The 28-nation alliance already has a rapid reaction force but U.S. President Barack Obama and other leaders meeting for a NATO summit in Wales on Thursday and Friday are expected to create a new force that would be able to respond more quickly to a crisis.
The speed with which Russian forces infiltrated Ukraine’s Crimea region in March has focused minds at NATO on speeding up its ability to respond if a similar crisis ever occurred on NATO territory.
“We will develop what I would call a spearhead ... a very high-readiness force able to deploy at very short notice.

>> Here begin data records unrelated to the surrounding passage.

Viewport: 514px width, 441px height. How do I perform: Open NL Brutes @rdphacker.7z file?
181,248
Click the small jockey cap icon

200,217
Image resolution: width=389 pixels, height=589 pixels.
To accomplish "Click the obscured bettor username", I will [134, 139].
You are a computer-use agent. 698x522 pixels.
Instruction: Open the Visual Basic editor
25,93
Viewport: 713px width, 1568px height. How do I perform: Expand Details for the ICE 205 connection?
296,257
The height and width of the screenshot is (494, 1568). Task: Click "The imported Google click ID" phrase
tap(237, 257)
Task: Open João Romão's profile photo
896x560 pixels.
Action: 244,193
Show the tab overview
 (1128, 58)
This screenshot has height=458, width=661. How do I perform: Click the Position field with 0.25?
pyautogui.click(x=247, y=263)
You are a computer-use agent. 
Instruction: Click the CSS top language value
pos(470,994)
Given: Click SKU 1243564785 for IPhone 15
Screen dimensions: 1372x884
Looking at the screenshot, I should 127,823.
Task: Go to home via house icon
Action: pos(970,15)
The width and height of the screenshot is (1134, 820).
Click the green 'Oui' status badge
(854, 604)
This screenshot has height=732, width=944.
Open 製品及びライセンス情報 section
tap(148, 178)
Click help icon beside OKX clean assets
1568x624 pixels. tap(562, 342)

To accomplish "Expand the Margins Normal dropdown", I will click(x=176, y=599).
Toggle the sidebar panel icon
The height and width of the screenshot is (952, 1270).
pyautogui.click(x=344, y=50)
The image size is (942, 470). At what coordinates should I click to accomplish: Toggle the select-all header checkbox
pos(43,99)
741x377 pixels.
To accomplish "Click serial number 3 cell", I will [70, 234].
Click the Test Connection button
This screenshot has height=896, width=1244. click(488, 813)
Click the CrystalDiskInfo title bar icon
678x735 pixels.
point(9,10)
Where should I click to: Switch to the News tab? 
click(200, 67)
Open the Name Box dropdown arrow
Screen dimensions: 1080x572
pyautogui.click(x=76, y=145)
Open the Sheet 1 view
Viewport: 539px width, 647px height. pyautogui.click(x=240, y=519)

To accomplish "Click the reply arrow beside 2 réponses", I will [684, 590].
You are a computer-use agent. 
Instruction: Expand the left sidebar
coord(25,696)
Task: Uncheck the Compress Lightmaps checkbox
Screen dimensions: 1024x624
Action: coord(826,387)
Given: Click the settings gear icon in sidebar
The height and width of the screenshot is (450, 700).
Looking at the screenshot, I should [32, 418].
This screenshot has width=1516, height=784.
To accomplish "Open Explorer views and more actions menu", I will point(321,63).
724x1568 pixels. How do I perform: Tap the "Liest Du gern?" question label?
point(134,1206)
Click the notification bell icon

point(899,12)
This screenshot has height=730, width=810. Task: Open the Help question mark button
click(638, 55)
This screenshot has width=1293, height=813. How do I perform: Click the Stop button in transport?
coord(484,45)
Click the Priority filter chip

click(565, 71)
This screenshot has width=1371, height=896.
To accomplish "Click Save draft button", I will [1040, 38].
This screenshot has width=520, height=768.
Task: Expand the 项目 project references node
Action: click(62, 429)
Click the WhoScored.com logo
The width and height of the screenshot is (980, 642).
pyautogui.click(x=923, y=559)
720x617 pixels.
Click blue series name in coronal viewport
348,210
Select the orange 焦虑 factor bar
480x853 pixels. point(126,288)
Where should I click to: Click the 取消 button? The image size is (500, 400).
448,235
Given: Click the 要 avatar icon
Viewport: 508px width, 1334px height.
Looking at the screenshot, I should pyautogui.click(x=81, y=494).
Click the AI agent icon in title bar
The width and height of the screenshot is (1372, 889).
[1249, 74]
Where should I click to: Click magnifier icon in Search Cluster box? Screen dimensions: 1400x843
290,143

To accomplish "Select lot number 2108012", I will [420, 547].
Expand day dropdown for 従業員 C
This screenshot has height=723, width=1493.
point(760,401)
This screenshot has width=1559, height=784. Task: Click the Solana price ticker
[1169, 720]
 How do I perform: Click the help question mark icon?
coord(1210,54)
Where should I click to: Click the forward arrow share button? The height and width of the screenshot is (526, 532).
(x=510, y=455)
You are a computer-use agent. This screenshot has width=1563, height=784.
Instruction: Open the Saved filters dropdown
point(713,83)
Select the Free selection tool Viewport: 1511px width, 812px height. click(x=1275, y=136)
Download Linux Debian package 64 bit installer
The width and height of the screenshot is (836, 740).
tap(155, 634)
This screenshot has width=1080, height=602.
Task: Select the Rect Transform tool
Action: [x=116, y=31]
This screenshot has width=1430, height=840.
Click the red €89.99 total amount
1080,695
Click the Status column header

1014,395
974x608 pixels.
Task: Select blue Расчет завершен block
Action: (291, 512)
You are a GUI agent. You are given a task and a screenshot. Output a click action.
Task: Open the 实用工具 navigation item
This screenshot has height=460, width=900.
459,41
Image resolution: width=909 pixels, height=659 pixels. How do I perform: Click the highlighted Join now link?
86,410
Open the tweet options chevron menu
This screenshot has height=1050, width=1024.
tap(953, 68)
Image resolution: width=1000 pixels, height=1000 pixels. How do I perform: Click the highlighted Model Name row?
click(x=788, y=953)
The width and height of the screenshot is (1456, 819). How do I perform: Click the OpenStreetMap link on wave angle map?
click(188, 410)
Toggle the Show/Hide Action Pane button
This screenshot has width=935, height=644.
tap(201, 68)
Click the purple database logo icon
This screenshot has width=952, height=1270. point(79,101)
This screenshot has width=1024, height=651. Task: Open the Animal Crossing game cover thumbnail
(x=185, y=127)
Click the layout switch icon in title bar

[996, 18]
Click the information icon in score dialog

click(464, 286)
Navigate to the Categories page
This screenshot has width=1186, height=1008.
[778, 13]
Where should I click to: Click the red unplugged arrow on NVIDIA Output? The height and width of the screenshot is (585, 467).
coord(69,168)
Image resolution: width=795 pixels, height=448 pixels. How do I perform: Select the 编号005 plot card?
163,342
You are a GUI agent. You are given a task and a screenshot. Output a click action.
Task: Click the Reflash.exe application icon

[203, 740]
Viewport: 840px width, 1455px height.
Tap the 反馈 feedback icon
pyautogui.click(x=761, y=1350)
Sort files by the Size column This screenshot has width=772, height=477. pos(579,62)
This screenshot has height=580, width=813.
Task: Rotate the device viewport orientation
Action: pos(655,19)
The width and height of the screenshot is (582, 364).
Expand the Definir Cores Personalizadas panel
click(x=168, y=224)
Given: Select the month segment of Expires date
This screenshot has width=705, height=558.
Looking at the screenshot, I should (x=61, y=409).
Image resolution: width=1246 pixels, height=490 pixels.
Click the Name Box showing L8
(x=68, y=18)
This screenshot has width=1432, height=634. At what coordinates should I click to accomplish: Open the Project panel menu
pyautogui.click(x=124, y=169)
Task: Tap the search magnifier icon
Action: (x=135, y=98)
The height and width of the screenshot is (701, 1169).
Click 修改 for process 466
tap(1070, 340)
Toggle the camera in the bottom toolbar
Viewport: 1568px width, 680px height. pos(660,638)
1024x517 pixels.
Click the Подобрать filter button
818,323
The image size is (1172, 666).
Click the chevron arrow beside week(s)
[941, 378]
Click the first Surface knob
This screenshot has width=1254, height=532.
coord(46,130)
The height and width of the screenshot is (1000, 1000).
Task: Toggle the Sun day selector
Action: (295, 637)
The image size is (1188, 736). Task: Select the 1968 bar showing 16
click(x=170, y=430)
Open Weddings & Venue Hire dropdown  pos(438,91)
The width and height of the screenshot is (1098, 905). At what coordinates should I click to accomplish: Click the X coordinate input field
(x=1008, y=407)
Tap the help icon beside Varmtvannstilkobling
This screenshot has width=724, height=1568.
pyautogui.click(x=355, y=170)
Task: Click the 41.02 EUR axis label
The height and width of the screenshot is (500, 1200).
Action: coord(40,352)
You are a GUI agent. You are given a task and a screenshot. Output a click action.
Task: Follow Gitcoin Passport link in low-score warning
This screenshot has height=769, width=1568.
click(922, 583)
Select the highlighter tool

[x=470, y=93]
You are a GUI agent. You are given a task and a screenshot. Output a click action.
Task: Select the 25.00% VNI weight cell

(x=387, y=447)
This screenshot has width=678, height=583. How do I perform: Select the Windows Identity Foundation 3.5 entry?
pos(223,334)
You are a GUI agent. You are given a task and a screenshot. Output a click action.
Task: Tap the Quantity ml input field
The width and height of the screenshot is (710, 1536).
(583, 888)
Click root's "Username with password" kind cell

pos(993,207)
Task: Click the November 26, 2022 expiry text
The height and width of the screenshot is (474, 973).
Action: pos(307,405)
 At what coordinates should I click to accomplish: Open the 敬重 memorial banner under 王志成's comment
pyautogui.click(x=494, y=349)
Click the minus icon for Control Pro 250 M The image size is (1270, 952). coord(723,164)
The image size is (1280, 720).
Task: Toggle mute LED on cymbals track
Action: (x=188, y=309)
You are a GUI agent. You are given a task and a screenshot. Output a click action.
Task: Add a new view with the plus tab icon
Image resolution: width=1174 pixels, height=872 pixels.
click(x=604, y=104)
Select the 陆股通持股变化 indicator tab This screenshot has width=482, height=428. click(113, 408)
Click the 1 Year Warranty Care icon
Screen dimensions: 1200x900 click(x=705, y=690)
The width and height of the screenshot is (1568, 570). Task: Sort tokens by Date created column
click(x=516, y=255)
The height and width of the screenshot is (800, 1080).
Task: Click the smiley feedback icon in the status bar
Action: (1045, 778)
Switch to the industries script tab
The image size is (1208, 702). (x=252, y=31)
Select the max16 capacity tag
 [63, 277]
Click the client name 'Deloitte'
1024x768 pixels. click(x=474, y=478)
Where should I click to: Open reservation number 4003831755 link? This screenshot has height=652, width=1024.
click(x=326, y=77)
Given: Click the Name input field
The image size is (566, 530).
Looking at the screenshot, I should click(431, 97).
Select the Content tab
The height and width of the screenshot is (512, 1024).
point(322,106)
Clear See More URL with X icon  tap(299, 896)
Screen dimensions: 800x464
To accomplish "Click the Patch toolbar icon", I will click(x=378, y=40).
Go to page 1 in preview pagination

This spearhead would be provided by allies in rotation, and could include several thousand troops, ready to respond where needed with air, sea and special forces support,” NATO Secretary-General Anders Fogh Rasmussen told a news conference.
A senior NATO official, speaking on condition of anonymity, said the spearhead force could range from “a very small size up to something potentially as large as a brigade size”. A NATO brigade typically numbers between 3,000 and 5,000 troops.
The official said the force would be able to deploy to a crisis zone in just two days. Other NATO sources said however that some elements of the force might take longer to arrive.
Currently it takes five days for the first units of NATO’s rapid reaction force to arrive.
The creation of the new force will be one of a range of measures in a “readiness action plan” that NATO will adopt at the summit to step up deterrence in response to the Ukraine crisis.
Eastern European NATO members, including Poland, have appealed to NATO to permanently station thousands of troops on its territory to deter any possible Russian attack.
But NATO members have spurned that idea, partly because of the expense and partly because they do not want to break a 1997 agreement with Russia under which NATO committed not to permanently station significant combat forces in the east.
Instead NATO leaders will agree to pre-position equipment and supplies, such as fuel and ammunition, in eastern European countries with bases ready to receive the NATO rapid reaction force if needed,
This will enable the new rapid reaction force to “travel light, but strike hard if needed”, Rasmussen said.
Infrastructure such as ports and airstrips in Poland and the Baltics may have to be upgraded to enable them to receive reinforcements quickly if needed, NATO officials say.
The goal of the NATO plan is to show that it is serious about its key commitment that an attack on one NATO member is considered an attack on all and that it would come to the aid of any NATO ally if it faced aggression.
NATO will continue with the short-term measures it put in place in response to the Ukraine crisis which include sending more fighter aircraft to the Baltics and stepping up military exercises in eastern Europe.
The “spearhead” force is different to a new “joint expeditionary force” that Britain and six other NATO allies plan to set up, NATO officials said.
“What the UK is doing ... is establishing this joint expeditionary force which could be used for NATO but could be used for other things as well, whether a European Union operation, a U.N. operation or indeed national operations,” the senior NATO official said.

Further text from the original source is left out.